Within this schematic, there are different ways that one could be sophisticated about one’s use of theory. One could look at one particular theoretical framework (or theorist) in detail, exploring its complexities and tensions. One could address the broad range of contrasting perspectives that might reveal limitations in one’s theory—perhaps leading one to draw from more than one theory at the same time. And one could take a focused “grounded theory” approach where one seeks to understand the richness of a particular situation or data set. Each of these choices, and combinations of them, place one at a different point in this three-dimensional space.

(Of course, as Gouldner points out, above, moving too far out along an axis can lead one away from understanding into incoherence.)

I want to argue, then, that scholars who find themselves near the vertex are generally those with inadequate theoretical frameworks. These are scholars who:

--draw from a single simplistic theory;
-- tend to gloss the critiques of others; and
-- generally don’t look beyond the aspects of the world that their preferred theory emphasizes.

Scholars like this have probably either accepted without much critique the perspectives of their advisors, or have chosen theories that reflect conceptions they brought with them to a particular topic in the first place. (In a Gadamerian sense, their theoretical choices have neither helped them identify nor put tension on their own prejudgements).
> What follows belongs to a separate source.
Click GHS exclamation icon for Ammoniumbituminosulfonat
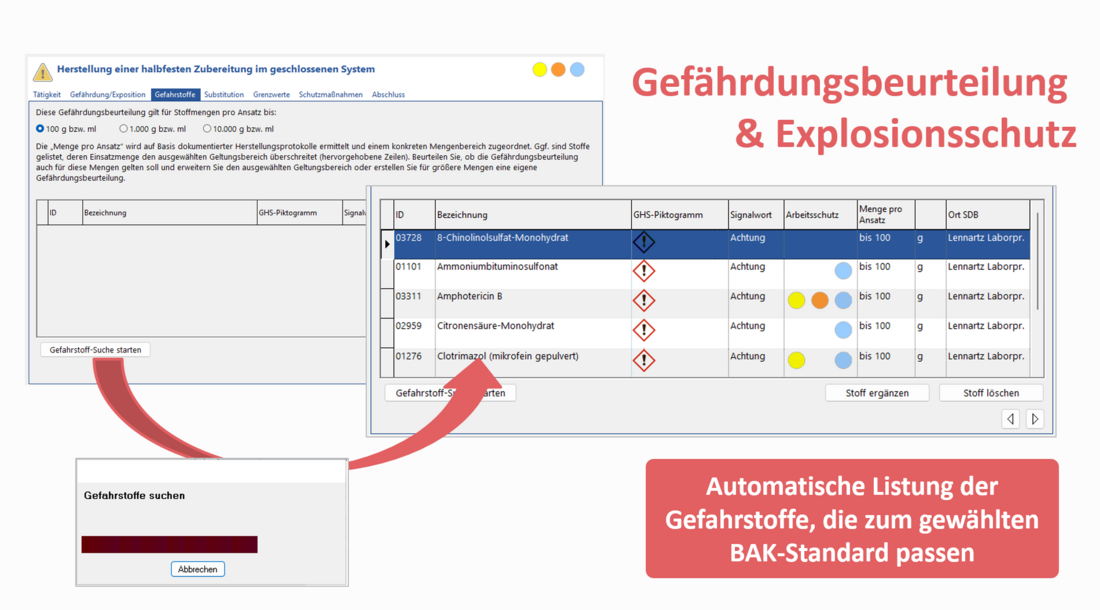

What does this mean for graduate education?

In the first place, I think it indicates that we should insist that even students who are not focused on “theory” have a relatively sophisticated understanding of the internal texture of their theoretical framework they have chosen.

Second, it seems to imply that acquiring a sophisticated understanding of a single theory is not sufficient. It seems to me that we should insist that students achieve an understanding of at least one other different theoretical perspective that can put tensions on the first. It is only possible to understand the limitations of one framework when one examines this from the perspective of another. Those of us with experience with a range of frameworks can point them towards an alternative that might usefully challenge their current perspective.
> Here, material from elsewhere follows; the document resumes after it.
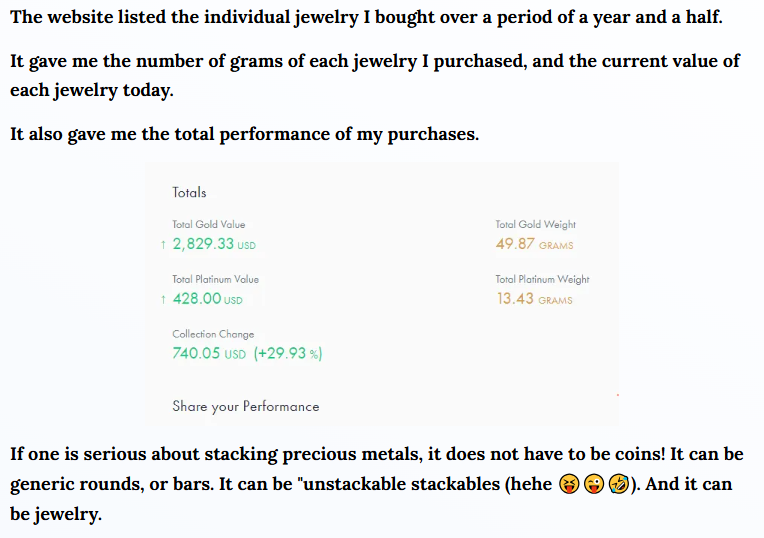Click the Total Gold Value label
764x538 pixels.
coord(209,224)
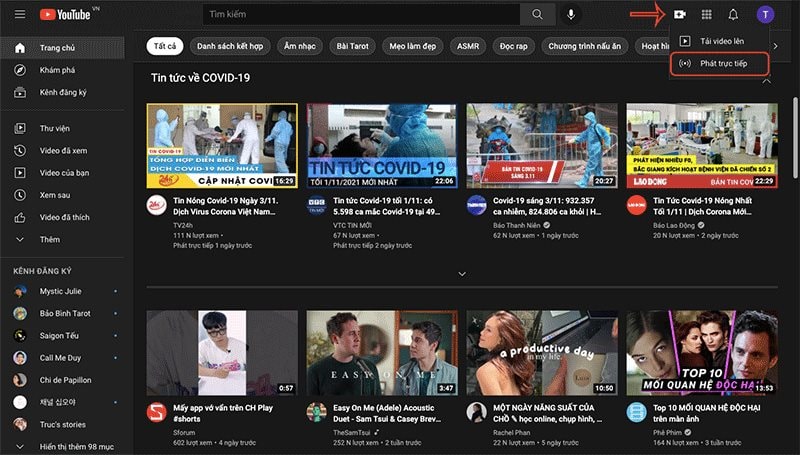Open the YouTube apps grid

[x=707, y=15]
Finally, we should be suspicious when students’ studies indicate that a particular simple theoretical framework can be used to explain a particular data set with no difficulties. Reality is _never_ accurately represented in such a simplistic way, and when scholars imply it can be they fundamentally distort our ability to understand the world and to apply the findings that emerge from a particular study to the always somewhat different complexities of a different context.

The issue, here, is the _minimum_ we should expect from doctoral students before we are willing to certify that they are able to adequately conduct research, and what role foundations professors should play in this process.

Gouldner, A. (1979). The future of intellectuals and the rise of a new class. NY: Seabury Press.
Thompson, E. P. (2001). The essential E. P. Thompson. NY: The New Press.